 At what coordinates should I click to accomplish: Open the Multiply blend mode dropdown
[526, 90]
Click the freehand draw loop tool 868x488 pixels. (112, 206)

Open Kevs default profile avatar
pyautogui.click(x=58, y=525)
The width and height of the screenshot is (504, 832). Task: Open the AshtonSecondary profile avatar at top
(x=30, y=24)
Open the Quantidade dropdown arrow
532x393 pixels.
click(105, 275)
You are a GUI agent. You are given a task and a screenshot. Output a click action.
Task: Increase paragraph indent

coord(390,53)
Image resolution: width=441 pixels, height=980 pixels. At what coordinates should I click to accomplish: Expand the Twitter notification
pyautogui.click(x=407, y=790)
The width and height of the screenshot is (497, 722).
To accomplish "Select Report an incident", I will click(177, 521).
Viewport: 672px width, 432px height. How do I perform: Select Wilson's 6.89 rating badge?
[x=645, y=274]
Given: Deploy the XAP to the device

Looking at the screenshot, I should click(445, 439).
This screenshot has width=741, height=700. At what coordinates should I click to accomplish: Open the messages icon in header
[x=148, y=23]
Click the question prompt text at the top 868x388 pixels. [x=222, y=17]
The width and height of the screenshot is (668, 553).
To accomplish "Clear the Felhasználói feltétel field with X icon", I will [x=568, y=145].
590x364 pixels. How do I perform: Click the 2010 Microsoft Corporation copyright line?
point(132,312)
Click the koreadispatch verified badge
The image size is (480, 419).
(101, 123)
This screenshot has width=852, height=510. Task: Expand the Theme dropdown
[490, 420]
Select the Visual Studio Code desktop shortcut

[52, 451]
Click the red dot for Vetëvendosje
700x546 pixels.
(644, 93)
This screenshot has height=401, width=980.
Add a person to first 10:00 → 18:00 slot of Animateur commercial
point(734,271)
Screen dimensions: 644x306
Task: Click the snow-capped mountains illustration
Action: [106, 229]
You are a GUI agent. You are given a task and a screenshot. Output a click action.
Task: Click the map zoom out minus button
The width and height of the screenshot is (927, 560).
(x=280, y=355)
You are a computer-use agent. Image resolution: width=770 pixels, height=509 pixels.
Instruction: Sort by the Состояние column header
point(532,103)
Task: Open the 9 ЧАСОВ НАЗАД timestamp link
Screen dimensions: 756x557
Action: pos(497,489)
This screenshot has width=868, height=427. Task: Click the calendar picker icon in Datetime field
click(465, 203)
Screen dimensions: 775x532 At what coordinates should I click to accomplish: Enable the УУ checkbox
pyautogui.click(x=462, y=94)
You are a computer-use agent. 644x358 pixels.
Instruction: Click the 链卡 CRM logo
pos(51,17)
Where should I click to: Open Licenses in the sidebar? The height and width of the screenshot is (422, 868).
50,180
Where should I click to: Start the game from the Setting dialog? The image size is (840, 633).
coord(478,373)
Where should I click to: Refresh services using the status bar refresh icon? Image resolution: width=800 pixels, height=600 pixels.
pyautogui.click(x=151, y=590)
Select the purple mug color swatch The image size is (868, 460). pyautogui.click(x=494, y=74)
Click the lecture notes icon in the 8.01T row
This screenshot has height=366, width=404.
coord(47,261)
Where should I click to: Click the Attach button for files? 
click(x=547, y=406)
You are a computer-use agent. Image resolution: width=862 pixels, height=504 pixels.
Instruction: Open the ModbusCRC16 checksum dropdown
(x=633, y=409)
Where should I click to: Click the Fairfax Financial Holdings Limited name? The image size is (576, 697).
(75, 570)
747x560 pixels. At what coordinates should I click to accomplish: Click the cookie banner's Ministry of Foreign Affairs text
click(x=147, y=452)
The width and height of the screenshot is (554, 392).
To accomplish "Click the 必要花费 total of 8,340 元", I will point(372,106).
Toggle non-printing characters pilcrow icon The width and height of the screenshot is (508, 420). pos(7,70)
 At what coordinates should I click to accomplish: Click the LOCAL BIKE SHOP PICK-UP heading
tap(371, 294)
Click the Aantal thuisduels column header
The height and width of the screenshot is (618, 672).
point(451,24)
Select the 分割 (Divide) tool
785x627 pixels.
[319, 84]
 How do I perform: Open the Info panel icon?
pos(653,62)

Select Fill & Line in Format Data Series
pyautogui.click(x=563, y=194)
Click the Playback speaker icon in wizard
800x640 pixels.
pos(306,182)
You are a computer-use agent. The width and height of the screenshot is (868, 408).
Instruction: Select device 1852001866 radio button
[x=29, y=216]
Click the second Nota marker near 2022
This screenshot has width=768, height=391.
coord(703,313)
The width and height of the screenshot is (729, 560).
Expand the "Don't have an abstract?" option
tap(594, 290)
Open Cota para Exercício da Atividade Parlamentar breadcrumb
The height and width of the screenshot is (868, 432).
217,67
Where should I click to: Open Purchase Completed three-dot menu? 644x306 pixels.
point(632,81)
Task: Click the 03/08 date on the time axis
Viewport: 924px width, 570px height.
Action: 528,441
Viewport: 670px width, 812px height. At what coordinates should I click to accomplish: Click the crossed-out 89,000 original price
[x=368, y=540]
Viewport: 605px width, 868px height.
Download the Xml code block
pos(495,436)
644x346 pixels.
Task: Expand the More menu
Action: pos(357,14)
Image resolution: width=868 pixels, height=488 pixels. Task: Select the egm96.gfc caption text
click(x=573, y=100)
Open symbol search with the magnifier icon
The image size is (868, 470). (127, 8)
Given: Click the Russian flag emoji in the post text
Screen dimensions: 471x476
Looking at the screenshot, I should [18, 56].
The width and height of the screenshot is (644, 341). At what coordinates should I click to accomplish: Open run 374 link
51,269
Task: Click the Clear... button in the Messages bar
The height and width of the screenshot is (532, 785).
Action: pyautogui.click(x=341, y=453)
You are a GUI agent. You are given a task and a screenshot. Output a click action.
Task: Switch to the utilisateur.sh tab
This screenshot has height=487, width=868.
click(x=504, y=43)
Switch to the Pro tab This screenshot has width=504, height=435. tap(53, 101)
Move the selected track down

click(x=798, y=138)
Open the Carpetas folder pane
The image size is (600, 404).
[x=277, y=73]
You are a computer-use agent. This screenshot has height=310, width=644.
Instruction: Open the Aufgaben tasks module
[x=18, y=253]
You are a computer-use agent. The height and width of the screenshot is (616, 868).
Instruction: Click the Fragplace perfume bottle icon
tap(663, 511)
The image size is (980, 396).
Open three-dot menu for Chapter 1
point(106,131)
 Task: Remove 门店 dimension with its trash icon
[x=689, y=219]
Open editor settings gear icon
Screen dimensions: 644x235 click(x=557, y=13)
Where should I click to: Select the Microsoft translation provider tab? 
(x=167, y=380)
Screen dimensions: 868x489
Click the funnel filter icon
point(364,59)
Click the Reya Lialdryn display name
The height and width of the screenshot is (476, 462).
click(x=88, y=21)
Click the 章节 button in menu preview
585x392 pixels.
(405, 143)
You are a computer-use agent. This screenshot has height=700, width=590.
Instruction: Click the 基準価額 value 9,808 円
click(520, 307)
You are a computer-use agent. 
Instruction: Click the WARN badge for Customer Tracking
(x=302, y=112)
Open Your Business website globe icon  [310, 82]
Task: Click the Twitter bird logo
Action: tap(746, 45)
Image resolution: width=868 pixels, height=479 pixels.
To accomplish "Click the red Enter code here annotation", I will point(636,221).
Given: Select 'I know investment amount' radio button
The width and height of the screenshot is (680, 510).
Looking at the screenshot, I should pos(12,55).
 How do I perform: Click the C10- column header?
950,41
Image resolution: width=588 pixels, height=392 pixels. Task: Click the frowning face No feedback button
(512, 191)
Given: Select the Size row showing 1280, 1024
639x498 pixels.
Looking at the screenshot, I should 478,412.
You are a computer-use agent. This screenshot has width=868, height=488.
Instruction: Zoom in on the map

WHAT YOU SHOULD DO:
Please work out how many lines of the listing contain the string "agent", and answer with the number only.

RESULT FOR THIS EXERCISE:
12